DATA SHOWN
>>>
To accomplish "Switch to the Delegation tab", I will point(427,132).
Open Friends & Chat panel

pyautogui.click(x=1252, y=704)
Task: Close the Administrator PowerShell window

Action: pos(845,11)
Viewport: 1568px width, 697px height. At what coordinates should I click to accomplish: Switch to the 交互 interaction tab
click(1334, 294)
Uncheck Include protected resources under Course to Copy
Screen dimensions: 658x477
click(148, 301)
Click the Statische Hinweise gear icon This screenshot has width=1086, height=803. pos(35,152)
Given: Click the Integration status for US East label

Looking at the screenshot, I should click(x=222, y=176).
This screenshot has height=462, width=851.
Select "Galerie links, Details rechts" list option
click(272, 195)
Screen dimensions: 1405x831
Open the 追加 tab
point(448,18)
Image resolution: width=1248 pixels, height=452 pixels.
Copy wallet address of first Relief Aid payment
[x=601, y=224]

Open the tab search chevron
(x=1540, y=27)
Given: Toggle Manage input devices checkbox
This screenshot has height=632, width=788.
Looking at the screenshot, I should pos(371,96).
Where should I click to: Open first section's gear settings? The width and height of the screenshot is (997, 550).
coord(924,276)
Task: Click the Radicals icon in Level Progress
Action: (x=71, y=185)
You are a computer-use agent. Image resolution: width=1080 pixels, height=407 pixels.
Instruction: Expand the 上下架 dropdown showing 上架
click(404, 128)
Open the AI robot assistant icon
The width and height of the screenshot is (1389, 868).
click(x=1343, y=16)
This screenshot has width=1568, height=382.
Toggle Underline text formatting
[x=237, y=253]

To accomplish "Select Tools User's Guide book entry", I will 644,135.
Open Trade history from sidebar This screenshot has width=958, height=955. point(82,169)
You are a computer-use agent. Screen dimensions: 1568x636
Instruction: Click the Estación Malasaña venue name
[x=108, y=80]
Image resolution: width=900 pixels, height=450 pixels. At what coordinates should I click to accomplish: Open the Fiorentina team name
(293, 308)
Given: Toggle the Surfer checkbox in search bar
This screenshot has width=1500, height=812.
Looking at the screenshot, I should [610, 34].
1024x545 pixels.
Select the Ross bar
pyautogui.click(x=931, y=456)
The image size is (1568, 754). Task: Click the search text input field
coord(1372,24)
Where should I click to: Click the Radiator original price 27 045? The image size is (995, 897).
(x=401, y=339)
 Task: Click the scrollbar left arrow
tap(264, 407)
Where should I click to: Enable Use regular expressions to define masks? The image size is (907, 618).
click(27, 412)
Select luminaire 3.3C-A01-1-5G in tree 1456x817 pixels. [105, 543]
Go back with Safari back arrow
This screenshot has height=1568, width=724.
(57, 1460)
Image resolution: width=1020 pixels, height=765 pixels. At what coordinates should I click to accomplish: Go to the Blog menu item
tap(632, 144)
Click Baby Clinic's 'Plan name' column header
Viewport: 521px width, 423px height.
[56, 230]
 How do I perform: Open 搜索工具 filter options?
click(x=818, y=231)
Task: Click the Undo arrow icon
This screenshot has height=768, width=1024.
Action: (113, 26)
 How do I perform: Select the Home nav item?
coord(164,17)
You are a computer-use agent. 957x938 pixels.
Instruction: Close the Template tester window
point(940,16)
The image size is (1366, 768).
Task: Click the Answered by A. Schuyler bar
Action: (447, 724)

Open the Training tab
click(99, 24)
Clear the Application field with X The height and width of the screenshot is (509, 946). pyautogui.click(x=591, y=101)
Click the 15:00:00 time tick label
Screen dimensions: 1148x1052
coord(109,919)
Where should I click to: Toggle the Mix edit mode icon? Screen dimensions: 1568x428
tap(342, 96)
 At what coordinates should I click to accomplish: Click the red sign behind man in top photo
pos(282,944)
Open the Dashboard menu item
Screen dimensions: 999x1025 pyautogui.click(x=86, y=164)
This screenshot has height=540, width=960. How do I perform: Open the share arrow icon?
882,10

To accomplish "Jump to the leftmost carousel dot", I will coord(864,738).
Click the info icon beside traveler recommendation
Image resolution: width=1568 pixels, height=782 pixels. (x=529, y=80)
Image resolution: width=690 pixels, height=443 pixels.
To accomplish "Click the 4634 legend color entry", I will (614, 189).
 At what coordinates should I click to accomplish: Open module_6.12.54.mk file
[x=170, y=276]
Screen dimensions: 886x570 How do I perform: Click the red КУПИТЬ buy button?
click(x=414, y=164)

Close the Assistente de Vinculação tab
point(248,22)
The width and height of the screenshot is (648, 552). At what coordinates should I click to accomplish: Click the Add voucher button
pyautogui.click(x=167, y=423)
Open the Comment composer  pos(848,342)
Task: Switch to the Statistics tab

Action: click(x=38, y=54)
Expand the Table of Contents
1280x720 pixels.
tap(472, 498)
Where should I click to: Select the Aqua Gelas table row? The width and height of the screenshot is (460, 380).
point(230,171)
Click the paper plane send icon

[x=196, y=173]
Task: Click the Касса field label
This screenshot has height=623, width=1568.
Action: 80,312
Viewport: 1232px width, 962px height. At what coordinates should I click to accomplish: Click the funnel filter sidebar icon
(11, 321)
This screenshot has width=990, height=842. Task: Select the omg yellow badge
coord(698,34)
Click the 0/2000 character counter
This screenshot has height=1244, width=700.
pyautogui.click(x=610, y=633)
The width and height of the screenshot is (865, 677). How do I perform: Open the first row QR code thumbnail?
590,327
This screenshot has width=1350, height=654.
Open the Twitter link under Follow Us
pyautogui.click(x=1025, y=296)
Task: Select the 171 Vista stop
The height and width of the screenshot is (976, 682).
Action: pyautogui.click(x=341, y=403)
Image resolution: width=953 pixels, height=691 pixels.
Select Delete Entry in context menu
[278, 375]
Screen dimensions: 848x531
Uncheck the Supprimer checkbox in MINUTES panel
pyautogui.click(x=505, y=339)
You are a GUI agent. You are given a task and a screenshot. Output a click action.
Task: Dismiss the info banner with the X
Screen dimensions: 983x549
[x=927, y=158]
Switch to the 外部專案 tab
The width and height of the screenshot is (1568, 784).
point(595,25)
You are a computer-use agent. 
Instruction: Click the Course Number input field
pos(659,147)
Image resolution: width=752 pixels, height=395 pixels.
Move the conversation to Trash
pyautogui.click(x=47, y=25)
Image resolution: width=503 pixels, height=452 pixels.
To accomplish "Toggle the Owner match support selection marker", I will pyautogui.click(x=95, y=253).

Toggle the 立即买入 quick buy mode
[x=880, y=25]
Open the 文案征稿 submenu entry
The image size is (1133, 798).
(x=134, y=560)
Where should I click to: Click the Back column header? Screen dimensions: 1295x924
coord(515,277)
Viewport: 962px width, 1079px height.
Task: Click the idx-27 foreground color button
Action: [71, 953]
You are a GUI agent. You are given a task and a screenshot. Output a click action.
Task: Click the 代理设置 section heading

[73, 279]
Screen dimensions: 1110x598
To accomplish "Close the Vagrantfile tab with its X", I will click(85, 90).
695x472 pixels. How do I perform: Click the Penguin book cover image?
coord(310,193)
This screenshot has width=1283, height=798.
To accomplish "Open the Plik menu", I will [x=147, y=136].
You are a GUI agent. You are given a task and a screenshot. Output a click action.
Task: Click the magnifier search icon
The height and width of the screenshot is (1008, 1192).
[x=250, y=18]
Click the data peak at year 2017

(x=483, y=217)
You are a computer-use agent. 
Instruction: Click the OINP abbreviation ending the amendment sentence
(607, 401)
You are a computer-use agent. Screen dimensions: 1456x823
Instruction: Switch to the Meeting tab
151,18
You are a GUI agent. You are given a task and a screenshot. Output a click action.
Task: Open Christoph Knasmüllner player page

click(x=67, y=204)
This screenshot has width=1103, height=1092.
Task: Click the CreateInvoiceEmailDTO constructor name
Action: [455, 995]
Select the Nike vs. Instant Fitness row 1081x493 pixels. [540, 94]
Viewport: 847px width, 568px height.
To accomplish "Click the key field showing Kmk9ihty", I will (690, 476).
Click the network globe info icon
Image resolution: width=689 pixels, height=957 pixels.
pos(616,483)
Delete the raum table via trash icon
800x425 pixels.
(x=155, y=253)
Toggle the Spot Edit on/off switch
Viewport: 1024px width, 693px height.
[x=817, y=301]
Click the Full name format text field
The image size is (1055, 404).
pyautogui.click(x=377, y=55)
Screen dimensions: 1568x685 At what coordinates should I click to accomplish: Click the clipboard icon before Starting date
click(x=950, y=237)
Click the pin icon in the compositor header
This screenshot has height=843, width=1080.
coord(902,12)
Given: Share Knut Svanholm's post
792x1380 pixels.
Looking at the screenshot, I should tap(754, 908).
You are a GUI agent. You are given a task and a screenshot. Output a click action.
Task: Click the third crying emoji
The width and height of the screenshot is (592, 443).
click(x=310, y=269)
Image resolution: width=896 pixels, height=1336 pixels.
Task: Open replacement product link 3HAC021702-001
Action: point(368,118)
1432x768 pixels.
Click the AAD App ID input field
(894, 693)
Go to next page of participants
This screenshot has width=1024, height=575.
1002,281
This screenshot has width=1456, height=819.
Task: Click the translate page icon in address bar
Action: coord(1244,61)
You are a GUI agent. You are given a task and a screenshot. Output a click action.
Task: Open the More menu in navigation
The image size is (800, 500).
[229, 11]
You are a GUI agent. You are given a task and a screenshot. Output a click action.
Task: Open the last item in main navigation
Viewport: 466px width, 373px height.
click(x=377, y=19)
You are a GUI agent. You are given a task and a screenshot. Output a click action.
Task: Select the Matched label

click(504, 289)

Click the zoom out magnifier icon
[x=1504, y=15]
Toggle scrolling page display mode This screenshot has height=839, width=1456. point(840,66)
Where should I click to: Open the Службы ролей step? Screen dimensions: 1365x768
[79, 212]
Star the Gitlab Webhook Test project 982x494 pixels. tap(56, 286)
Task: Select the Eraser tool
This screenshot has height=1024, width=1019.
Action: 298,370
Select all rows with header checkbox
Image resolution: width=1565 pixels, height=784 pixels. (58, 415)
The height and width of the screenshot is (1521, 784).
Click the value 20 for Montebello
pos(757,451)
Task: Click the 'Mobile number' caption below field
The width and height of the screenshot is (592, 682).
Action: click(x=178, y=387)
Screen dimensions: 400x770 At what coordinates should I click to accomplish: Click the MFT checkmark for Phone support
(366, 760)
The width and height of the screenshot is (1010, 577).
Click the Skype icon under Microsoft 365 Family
<<<
WHAT TO WORK ON
In the data above, find each line that uses the string "navigation". Copy it.

SOLUTION FOR THIS TASK
Task: Open the More menu in navigation
Task: Open the last item in main navigation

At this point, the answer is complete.